Pewnego razu, kiedy byłem w knajpie, w której często spędzałem czas, moją uwagę przykuła drobna, urocza dziewczyna o jasnych włosach. Siedziała sama przy stoliku, w ciszy sącząc napar z filiżanki i nie odrywając wzroku od lektury. Pomyślałem sobie, że to idealna szansa, żeby w końcu zawrzeć nową znajomość. Dyskretnie rzuciłem okiem na okładkę książki, którą pochłaniała blondyneczka, po czym zdecydowanym krokiem ruszyłem w jej stronę.
– Rzuciłem okiem na to – taki był mój komentarz na dzień dobry. – Moim zdaniem przerost formy nad treścią. Lepiej sobie darować.
– A mnie się właśnie podoba – odparła jasnowłosa i ponownie zagłębiła się w tekście.
– Zakończenie cię zawiedzie…
– Może akurat lubię zaskakujące zakończenia, które nie spełniają oczekiwań? Za to nie przepadam za słabymi podrywaczami.

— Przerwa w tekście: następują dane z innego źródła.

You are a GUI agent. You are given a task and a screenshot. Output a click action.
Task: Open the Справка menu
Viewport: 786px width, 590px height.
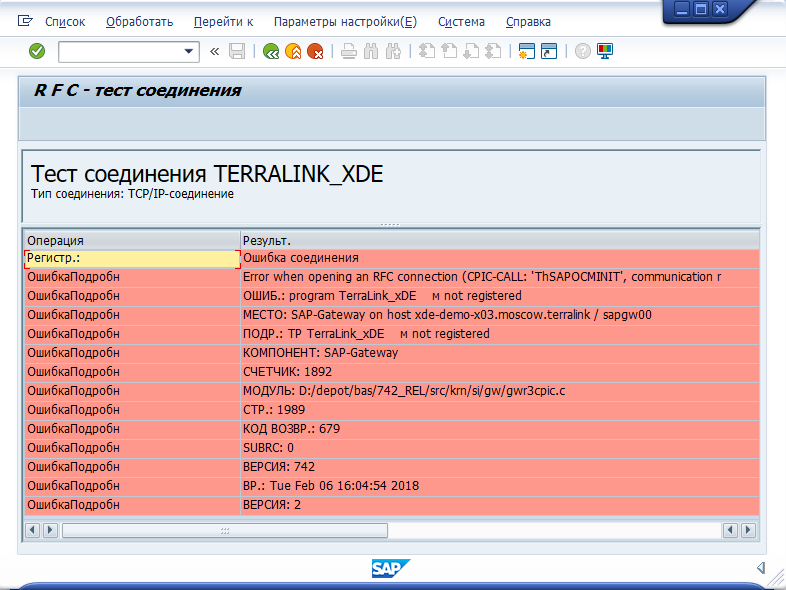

– Serio? – moja twarz rozjaśniła uśmiech. – Wiesz, jak to jest. Zagaduje cię taki typ w knajpie i zaczyna udawać eksperta od książki, o której nie ma bladego pojęcia, bo nawet jej nie tknął…
Usiadłem obok niej
Parsknęła śmiechem, odkładając lekturę na bok. W tym momencie skupiliśmy na sobie uwagę moich kumpli, którzy dawali nam znaki, żebyśmy dołączyli do ich towarzystwa. Ignorowałem te gesty, ale nie uszły one uwadze mojej towarzyszki rozmowy.
– Nie masz ochoty dołączyć do kumpli?
– Na co dzień spędzam z nimi czas. No, chyba że masz chrapkę na to, żeby ich poznać?
– Nie za bardzo. Kiedy spoglądam na twoje koleżanki i widzę, jak na mnie patrzą, robi mi się słabo. Pewnie najchętniej ukręciłyby mi łeb. One wszystkie podkochują się w tobie, czy co?
– No chyba tak.
– Nie należysz do osób, które cechuje skromność.
– Skoro chcesz wiedzieć, to ci mówię. Jeśli mam być szczery, to nie dostrzegłem, aby którakolwiek z nich darzyła mnie prawdziwym uczuciem. One raczej są wkurzone tym, że nie zwracam na nie uwagi – blondwłosa dziewczyna podniosła się z miejsca. – Już sobie idziesz?
– No tak. Dałam mamie słowo, że nie zjawię się w domu o zbyt późnej porze.
– Wiesz, jak patrzę na ciebie, to widzę już prawie dorosłą pannę...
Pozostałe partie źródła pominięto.